What this task involves: Reproduce, word for word, the part of the data that opens with the line containing "Task: Open the camera" and closes with the line containing "pos(488,10)", including both of those lines.

Data for this task:
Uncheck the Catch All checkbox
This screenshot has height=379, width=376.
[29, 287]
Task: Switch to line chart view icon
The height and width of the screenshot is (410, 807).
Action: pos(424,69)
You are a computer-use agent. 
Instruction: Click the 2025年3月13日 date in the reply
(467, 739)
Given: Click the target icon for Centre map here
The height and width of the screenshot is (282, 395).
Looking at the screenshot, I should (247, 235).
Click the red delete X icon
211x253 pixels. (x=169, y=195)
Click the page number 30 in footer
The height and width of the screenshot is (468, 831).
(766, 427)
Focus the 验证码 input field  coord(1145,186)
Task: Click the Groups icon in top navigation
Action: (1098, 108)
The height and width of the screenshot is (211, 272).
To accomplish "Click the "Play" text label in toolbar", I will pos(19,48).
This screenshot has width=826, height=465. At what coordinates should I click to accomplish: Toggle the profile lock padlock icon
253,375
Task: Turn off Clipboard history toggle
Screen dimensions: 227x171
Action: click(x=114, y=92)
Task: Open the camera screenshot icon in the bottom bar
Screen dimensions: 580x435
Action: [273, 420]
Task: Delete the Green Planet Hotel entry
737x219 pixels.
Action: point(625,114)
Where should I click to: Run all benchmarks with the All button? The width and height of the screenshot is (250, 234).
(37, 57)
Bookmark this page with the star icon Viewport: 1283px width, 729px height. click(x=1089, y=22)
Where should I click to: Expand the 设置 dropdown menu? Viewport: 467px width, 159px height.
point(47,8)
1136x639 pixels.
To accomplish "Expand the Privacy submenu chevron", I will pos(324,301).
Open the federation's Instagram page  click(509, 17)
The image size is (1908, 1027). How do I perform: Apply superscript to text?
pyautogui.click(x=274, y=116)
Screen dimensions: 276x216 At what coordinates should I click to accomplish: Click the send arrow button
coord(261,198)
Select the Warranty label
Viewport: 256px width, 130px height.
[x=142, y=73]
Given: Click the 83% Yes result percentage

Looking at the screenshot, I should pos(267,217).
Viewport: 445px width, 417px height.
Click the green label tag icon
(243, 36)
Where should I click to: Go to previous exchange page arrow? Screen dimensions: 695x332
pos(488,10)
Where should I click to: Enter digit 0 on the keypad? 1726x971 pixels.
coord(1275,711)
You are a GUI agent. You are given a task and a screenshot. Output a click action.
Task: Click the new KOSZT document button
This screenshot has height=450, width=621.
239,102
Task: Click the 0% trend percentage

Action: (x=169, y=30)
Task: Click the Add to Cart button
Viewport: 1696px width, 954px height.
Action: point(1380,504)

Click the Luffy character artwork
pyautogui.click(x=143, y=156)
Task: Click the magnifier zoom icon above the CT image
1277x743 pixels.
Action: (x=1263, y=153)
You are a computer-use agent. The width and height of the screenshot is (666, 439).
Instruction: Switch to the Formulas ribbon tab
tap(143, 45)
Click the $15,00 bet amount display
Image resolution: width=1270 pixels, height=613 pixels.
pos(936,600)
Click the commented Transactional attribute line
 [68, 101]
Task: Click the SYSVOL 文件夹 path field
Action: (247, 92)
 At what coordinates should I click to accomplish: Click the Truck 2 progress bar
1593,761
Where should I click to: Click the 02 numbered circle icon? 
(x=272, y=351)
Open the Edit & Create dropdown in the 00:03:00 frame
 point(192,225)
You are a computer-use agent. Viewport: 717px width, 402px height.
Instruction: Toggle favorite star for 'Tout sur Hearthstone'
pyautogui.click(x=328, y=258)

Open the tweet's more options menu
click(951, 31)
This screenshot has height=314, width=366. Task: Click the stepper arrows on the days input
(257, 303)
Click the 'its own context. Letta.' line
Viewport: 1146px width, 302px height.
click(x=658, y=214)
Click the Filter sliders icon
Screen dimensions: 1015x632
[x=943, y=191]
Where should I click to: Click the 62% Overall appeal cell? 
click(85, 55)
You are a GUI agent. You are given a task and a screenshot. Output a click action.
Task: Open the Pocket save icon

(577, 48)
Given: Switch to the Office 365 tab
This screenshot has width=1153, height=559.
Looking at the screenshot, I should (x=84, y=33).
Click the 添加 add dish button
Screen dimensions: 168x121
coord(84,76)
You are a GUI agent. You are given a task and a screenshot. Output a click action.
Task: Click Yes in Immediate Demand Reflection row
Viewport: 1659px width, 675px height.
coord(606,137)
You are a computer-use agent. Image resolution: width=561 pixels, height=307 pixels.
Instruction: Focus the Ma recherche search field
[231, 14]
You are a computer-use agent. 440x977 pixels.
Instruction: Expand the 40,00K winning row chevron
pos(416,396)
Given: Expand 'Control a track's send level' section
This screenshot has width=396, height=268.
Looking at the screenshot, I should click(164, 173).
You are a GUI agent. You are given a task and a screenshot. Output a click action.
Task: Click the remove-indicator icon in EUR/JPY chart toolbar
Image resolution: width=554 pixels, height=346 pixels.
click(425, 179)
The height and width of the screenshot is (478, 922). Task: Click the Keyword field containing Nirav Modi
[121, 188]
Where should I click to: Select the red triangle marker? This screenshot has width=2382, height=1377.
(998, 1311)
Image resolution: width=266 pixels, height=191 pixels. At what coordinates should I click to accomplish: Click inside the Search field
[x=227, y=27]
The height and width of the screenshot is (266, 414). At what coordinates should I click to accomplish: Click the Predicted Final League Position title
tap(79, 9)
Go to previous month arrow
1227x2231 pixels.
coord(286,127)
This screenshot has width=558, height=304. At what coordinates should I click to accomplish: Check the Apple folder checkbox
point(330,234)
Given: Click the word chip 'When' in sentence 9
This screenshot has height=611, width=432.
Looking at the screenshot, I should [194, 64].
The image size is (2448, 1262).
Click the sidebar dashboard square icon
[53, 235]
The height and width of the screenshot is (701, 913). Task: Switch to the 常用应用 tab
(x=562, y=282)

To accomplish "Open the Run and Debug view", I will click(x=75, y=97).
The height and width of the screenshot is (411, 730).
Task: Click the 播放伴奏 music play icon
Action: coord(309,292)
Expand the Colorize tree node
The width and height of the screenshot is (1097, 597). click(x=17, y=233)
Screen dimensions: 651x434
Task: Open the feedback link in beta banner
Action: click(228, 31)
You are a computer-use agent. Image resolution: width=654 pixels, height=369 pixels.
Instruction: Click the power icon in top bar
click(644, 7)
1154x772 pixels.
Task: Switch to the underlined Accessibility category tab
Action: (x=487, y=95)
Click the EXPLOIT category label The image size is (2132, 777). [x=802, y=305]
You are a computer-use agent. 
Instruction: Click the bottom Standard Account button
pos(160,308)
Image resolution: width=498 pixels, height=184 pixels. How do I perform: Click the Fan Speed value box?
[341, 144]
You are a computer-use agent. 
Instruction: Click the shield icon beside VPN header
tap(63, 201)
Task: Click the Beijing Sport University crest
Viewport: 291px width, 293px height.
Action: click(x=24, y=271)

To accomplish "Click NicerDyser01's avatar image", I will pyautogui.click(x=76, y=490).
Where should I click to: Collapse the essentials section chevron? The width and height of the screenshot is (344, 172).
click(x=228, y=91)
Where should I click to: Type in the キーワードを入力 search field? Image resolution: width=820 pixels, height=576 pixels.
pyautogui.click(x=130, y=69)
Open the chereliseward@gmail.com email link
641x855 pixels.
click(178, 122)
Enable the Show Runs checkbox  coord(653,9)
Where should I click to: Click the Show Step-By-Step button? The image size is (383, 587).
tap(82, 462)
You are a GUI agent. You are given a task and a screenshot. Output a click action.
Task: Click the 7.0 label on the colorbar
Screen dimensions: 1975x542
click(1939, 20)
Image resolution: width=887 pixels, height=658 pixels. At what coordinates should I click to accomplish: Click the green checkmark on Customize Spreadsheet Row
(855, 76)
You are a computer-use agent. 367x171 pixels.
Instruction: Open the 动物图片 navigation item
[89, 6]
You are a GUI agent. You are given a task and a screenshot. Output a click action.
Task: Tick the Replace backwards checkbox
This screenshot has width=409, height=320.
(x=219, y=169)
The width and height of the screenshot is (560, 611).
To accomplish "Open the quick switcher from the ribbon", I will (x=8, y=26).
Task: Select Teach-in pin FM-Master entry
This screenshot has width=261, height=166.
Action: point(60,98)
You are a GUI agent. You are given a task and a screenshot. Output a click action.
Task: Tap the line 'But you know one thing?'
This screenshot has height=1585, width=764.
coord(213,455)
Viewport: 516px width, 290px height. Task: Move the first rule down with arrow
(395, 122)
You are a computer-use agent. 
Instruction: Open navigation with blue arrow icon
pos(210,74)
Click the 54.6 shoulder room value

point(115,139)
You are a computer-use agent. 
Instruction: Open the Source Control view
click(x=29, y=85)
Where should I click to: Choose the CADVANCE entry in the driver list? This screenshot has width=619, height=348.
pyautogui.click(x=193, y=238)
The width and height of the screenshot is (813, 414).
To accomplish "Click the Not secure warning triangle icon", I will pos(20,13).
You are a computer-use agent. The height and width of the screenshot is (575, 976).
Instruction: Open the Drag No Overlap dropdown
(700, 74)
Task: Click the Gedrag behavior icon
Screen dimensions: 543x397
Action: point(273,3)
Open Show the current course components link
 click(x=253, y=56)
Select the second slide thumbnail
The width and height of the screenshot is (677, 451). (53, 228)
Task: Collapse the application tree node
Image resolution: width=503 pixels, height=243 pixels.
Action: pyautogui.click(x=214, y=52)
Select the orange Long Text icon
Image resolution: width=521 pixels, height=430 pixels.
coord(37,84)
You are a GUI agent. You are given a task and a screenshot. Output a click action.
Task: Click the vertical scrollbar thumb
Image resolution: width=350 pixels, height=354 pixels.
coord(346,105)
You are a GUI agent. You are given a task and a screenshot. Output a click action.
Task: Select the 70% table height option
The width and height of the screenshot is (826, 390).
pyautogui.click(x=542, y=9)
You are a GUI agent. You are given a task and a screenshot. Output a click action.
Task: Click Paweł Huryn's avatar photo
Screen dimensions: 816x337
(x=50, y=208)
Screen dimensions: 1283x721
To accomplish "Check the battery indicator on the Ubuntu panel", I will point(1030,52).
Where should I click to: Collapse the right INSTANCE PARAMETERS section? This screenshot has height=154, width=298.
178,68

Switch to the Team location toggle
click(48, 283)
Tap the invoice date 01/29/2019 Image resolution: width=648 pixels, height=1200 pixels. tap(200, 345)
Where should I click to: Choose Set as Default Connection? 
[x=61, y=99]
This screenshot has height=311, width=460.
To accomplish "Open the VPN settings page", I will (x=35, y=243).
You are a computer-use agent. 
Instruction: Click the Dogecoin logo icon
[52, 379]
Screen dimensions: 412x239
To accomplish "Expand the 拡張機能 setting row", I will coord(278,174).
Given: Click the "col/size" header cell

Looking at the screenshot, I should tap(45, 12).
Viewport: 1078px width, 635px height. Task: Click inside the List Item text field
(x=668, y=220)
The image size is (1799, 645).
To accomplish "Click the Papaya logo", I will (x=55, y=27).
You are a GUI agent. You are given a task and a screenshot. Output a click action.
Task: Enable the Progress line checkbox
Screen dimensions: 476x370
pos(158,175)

Reply to the exercise:
Task: Open the camera screenshot icon in the bottom bar
Screen dimensions: 580x435
Action: [273, 420]
Task: Delete the Green Planet Hotel entry
737x219 pixels.
Action: point(625,114)
Where should I click to: Run all benchmarks with the All button? The width and height of the screenshot is (250, 234).
(37, 57)
Bookmark this page with the star icon Viewport: 1283px width, 729px height. click(x=1089, y=22)
Where should I click to: Expand the 设置 dropdown menu? Viewport: 467px width, 159px height.
point(47,8)
1136x639 pixels.
To accomplish "Expand the Privacy submenu chevron", I will pos(324,301).
Open the federation's Instagram page  click(509, 17)
The image size is (1908, 1027). How do I perform: Apply superscript to text?
pyautogui.click(x=274, y=116)
Screen dimensions: 276x216 At what coordinates should I click to accomplish: Click the send arrow button
coord(261,198)
Select the Warranty label
Viewport: 256px width, 130px height.
[x=142, y=73]
Given: Click the 83% Yes result percentage

Looking at the screenshot, I should pos(267,217).
Viewport: 445px width, 417px height.
Click the green label tag icon
(243, 36)
Where should I click to: Go to previous exchange page arrow? Screen dimensions: 695x332
pos(488,10)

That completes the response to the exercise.